PUNCH Metro learned that the club is fashioned in a cooperative society model and is said to be an online investment set up by Adeoye, whereby members invest money to create wealth for themselves.
PUNCH Metro had reported that some aggrieved members of the club said they made investments in the purchase of landed properties but were yet to receive allocations after five years of payment.
In separate interviews with PUNCH Metro, they also accused the CP of premeditated fraud, a claim Adeoye denied in another telephone chat with our correspondent.
Adeoye had told PUNCH Metro, “We bought land as a cooperative. And we have one document for it in the name of the cooperative for each purchase. Am I supposed to tear the document into pieces and then begin to share them? We are an online investment platform. We published all the receipts and payments on our page, and every member sees them.”

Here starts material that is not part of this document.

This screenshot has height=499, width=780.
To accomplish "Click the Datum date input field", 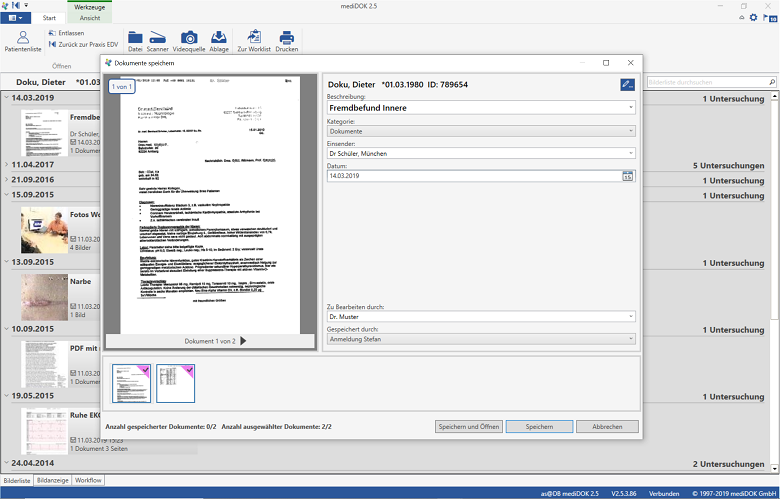I will click(x=473, y=176).
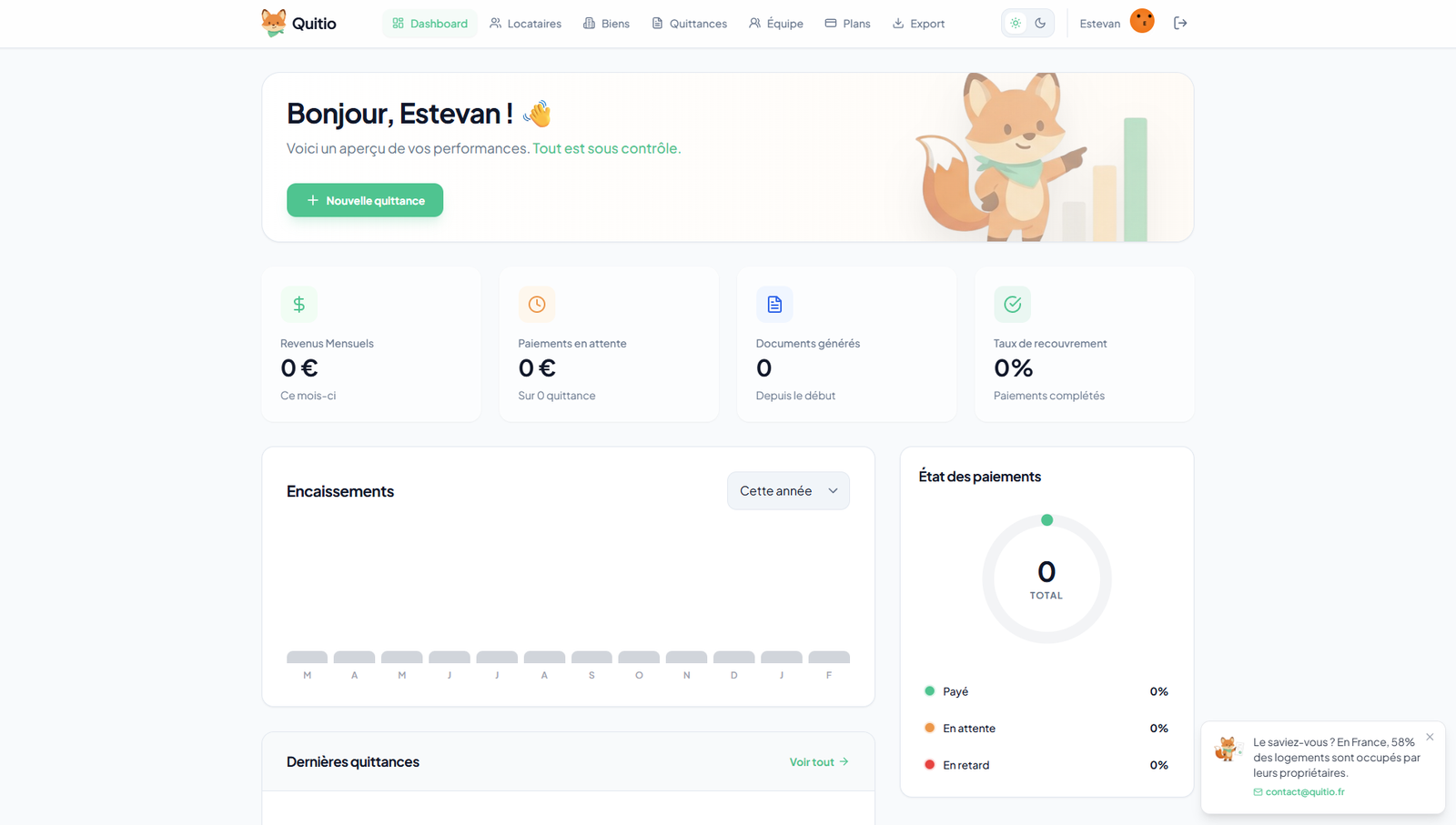Click the dollar icon on Revenus Mensuels
1456x825 pixels.
[x=298, y=305]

The members had earlier petitioned the Inspector-General of Police on February 1, 2024, detailing their grievances. However, since the acknowledgement of the petition on February 5, 2024, which was sighted by our correspondent on Monday, the members claimed they had yet to receive any correspondence from the police force.
When PUNCH Metro contacted the Force Public Relations Officer, Muyiwa Adejobi, he neither returned his call nor replied to the message sent to his mobile about the status of the petition.

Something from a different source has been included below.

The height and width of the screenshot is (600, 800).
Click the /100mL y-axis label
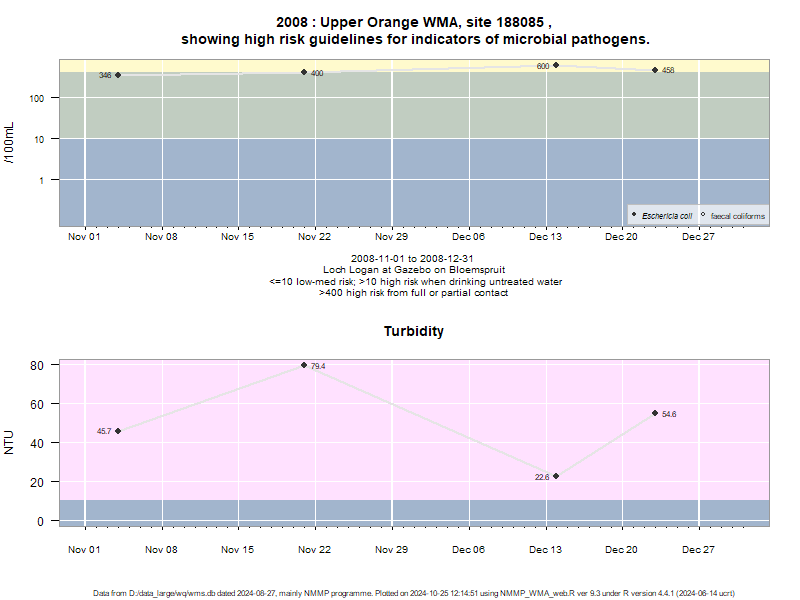coord(9,143)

Meanwhile, in a telephone interview with our correspondent, a human rights lawyer and chairman of the Nigerian Bar Association Section on Public Interest and Development Law, Monday Ubani, faulted the CP for violating the law that set up the police force, adding that the allegation could throw the force into disrepute if not properly dealt with.
He said, “I am not too conversant with the rules of the police, but I have never seen a police officer leave his official job to engage in things like this before. This is news to me that a senior police officer will be engaged in a business outside his police work.
“And now that he has not even done it in such a manner that portrays him in a good light, being a police officer in the first place, the name should be associated with integrity and honesty. Guilty or not, this may have even brought the police into disrepute.
“It is no longer about himself now. It is the Nigerian police force that is being brought into disrepute as a result of the allegation. That is why it is even advisable for him not to have indulged himself in such activities.”
Another rights lawyer, Collins Aigbogun, said the Act that established the police force did not give officers the liberty to indulge in such business endeavours, adding that it would be a violation of the enabling Act if an officer was found culpable.
Aigbogun said, “This is not a constitutional matter. It is an administrative matter, statutorily. There is an Act establishing the police called the Police Act, which was amended under Buhari’s administration. Even going by the public service rule, a police officer is not expected to engage in such an enterprise, let alone while you’re serving as a commissioner of police. If you do so as a police officer, you have violated the enabling Act that established the Nigeria Police Force.”